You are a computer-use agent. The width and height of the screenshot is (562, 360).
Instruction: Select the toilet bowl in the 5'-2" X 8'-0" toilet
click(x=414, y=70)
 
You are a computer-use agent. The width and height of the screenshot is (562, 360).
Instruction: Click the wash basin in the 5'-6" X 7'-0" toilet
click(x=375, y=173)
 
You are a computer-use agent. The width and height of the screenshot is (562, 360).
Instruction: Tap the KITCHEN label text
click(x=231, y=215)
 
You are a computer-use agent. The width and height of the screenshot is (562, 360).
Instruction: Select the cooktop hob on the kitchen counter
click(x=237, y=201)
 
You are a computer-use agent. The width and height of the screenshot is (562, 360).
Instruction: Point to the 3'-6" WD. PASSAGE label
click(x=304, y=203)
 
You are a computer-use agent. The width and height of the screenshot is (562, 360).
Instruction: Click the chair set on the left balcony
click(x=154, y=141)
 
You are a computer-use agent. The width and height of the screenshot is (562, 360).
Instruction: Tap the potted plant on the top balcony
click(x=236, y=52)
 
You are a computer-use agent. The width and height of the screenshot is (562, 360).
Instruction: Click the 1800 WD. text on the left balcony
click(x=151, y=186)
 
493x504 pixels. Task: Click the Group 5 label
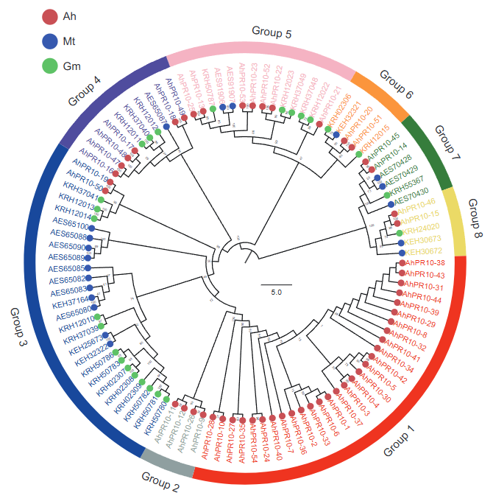pos(272,32)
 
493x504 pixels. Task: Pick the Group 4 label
pos(85,91)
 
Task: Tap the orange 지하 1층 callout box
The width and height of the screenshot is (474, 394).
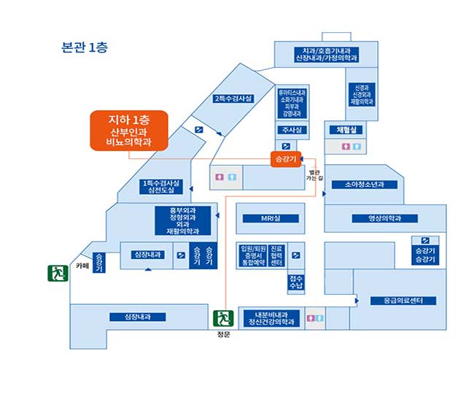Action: pyautogui.click(x=129, y=131)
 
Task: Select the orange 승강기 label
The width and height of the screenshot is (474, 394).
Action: pyautogui.click(x=285, y=158)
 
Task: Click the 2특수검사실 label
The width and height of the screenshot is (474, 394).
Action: pyautogui.click(x=233, y=98)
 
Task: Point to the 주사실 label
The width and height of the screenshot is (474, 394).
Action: pyautogui.click(x=290, y=130)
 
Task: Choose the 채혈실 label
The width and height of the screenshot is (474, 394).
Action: pyautogui.click(x=346, y=130)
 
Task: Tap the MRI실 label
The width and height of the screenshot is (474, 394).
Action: pyautogui.click(x=271, y=218)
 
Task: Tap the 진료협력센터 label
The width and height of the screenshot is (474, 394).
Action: pyautogui.click(x=276, y=255)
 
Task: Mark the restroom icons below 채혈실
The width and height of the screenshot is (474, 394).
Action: pyautogui.click(x=352, y=147)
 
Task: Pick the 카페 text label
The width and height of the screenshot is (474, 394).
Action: pyautogui.click(x=82, y=266)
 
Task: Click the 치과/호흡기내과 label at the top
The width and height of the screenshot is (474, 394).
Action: pyautogui.click(x=327, y=54)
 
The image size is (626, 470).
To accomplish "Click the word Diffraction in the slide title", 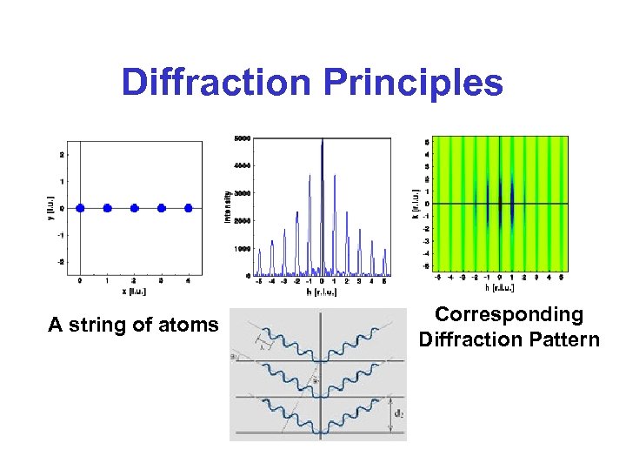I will coord(216,83).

#####

Description of the task: Can you convert the lines above, from the line with "Task: Choose the 채혈실 label" to the line with "Action: pyautogui.click(x=271, y=218)", into a Markdown table with the columns No. and Line, numbering each row and skipping blank lines?

Solution to this problem:
| No. | Line |
|---|---|
| 1 | Task: Choose the 채혈실 label |
| 2 | The width and height of the screenshot is (474, 394). |
| 3 | Action: pyautogui.click(x=346, y=130) |
| 4 | Task: Tap the MRI실 label |
| 5 | The width and height of the screenshot is (474, 394). |
| 6 | Action: pyautogui.click(x=271, y=218) |